**Information provided**
* * * * * * *
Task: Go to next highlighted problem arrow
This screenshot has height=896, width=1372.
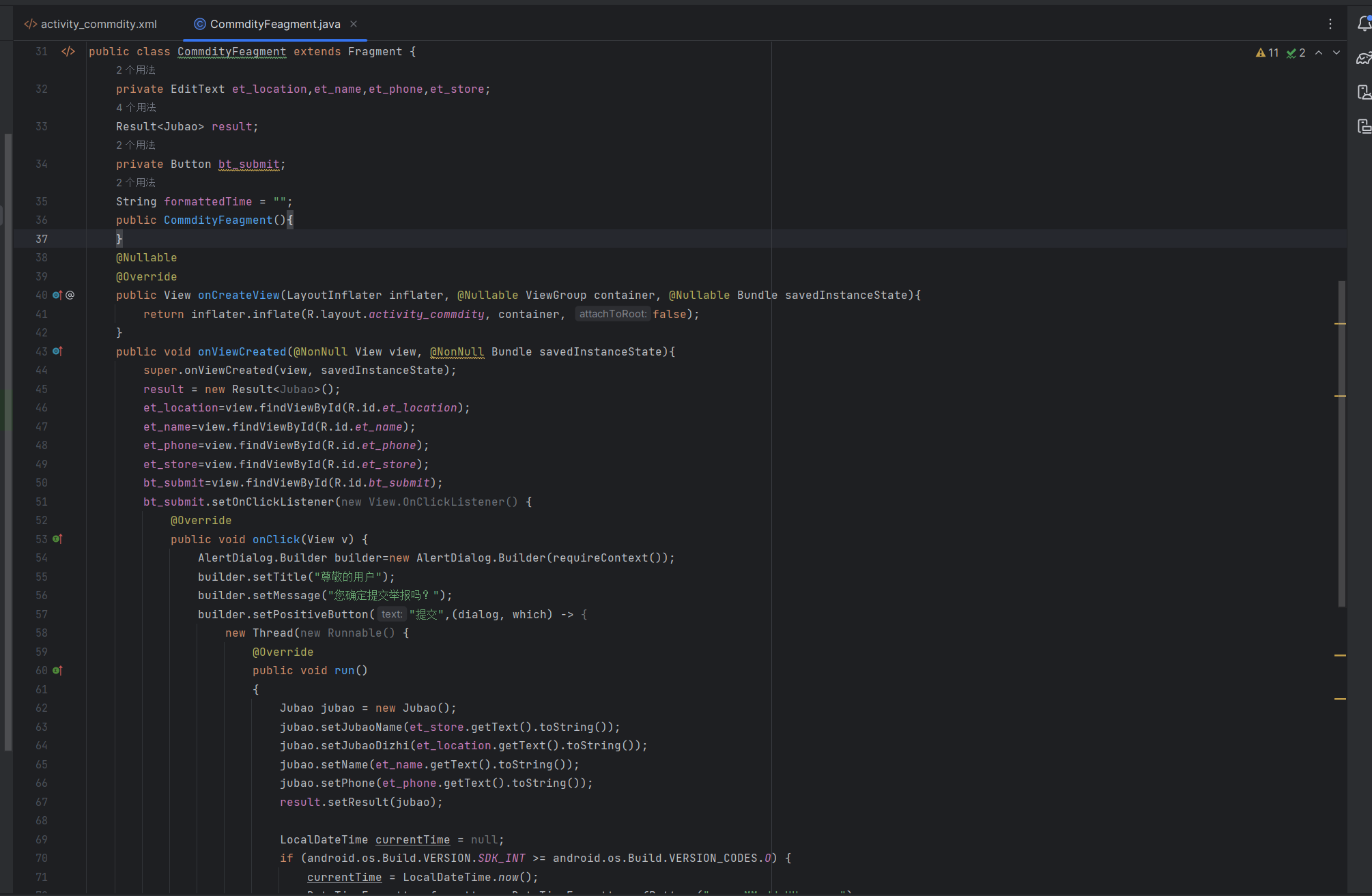Action: (x=1337, y=53)
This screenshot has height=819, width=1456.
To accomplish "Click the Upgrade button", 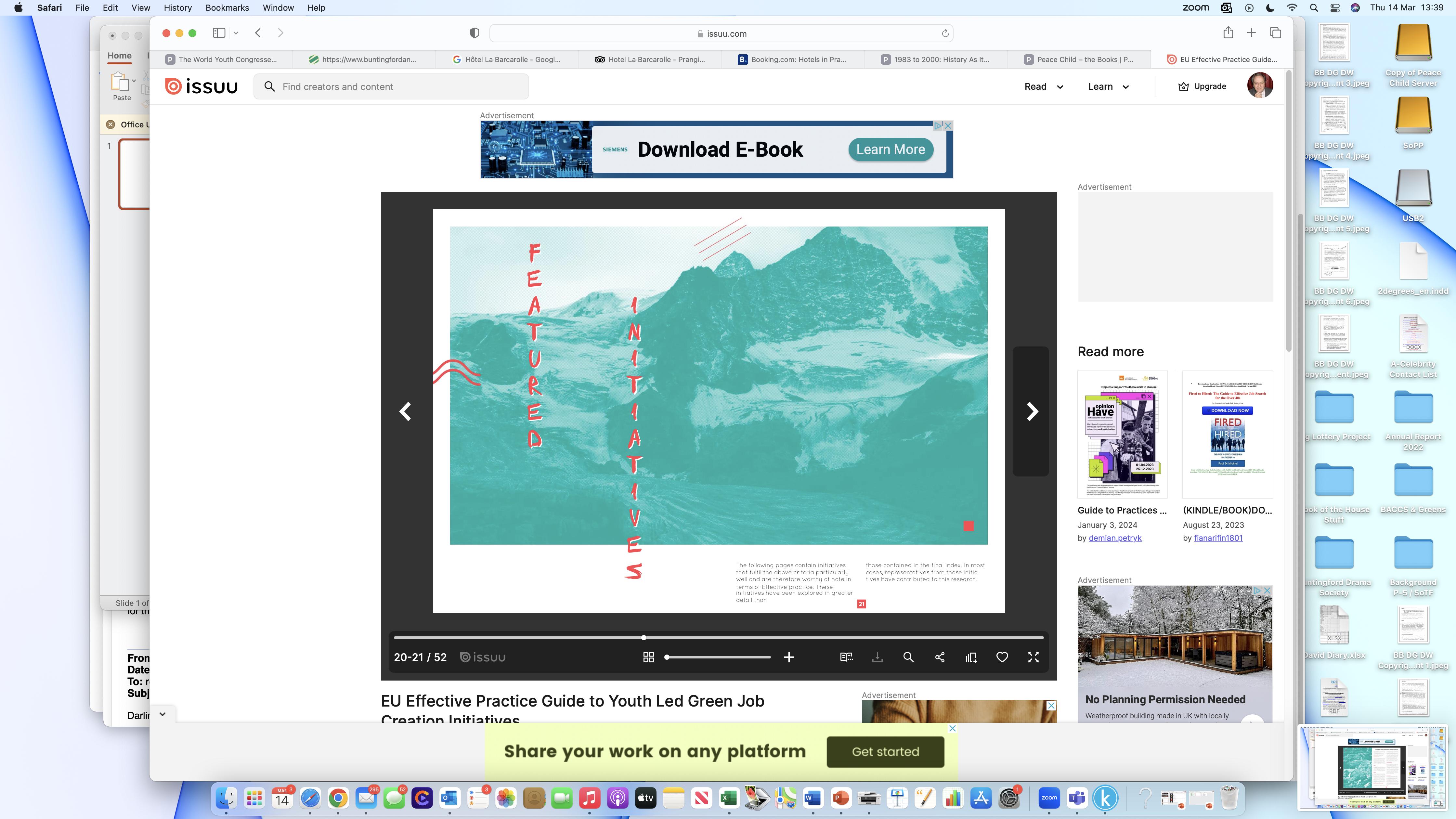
* * * * * * *
**To do**
When you copy the entries above, keep every word exactly and omit the images.

**Written answer**
Task: Go to next highlighted problem arrow
This screenshot has height=896, width=1372.
Action: (x=1337, y=53)
This screenshot has height=819, width=1456.
To accomplish "Click the Upgrade button", 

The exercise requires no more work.